▶ **DOCUMENT EXTRACT**
+ + + + + + +

# Gut loading crickets



## natsuko (Jan 3, 2009)

I was just wondering what you guys used to do yours? I've been trying to give mine various foods, carrots, cabbage, grass, mushroom and today apple and pear baby food. Is this ok? I've been removing it each day and replacing with fresh foods as well as water on cotton wool.


----------



## Luke87 (Dec 31, 2008)

Dont give them grass from outside. I give mine tomatoe, grapes, cucumber... anything thats got plenty of liquid in aswell and easy for em to munch on!

Dont forget to dust them with calcium before feeding to your leo!

Luke


----------



## natsuko (Jan 3, 2009)

Why cant you feed them grass from outside? I have been dusting forgot to on first night but have been since. Is it calcium every day except for the one day you do the vitamin one?


----------



## Luke87 (Dec 31, 2008)

i never use anything from the garden to feed my crix/lizard! never know whats been sprayed, cats wee/pooh been there... list goes on just better safe than sorry like!

Luke


----------



## Luke87 (Dec 31, 2008)

for my beardie i do calcium mon-fri and the other sat-sun


----------



## MrMike (Jun 28, 2008)

+ + + + + + +

▶ **EXERCISE REQUIREMENTS**
**A)** Decide whether each statement agrees with the gut-loading thread, answering yes or no and quoting the words that settle it: (i) natsuko gives the crickets water on cotton wool; (ii) Luke87 feeds his crickets and lizard from the garden; (iii) Luke87 gives his beardie calcium on Saturday and Sunday.
**B)** List every food natsuko says she has been giving her crickets in the first post of the gut-loading thread.
**C)** Go on with the gut-loading thread from its last line.
The lines that follow are not needed for anything here.

▶ **COLLECTED DATA**
+ + + + + + +

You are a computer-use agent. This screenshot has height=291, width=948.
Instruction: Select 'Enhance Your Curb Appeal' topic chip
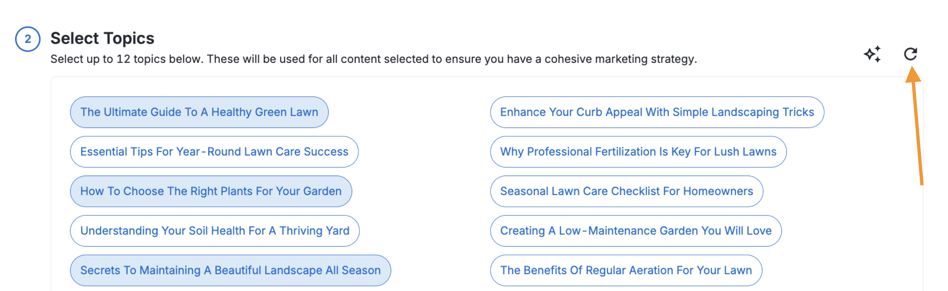(x=657, y=112)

+ + + + + + +

▶ **FINAL RESULTS**
**A)**
(i) Yes: "as well as water on cotton wool."
(ii) No: "i never use anything from the garden to feed my crix/lizard!"
(iii) No: "for my beardie i do calcium mon-fri and the other sat-sun"

**B)** carrots, cabbage, grass, mushroom, apple and pear baby food

**C)**
We don't have crickets, but we use a mix of leafy veg, butternut squash and fish food as a staple gutload for our insects.
Typical dusting regime is calcium weekdays, Multivit weekends : victory:


----------



## natsuko (Jan 3, 2009)

thank you. Surely though cat wee cant be as bad as pesticides and other chemicals that have been put on the fruit/veg we eat ourselves.


----------



## Luke87 (Dec 31, 2008)

was an example... i would rather not give my herp crix that have eaten cat pee but thats upto u! :lol2:


----------



## natsuko (Jan 3, 2009)

:lol2: can always wash it....


----------



## dnacars (Jul 15, 2011)

I use fish food and dried dog food they love it. And I powder them as well before feeding. Now I have been told not to use dog food is this right.???:whistling2:


----------



## 123dragon (Jan 15, 2011)

cruched dog food is fine


----------



## trudib (Jul 24, 2011)

Mine get pro grub and fresh veg everyday, cabbage, carrot, potatoes etc, might have to try fish food as always got that in


----------



## dnacars (Jul 15, 2011)

Just looked on the packet and looks very good to me.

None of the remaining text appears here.